* **Task to carry out**:
The whole set of entries is to be restated word for word.

=== Section Start ===

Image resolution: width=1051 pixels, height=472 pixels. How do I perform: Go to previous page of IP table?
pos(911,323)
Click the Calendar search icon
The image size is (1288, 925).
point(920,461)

=== Section End ===

* **Task answer**:
Image resolution: width=1051 pixels, height=472 pixels. How do I perform: Go to previous page of IP table?
pos(911,323)
Click the Calendar search icon
The image size is (1288, 925).
point(920,461)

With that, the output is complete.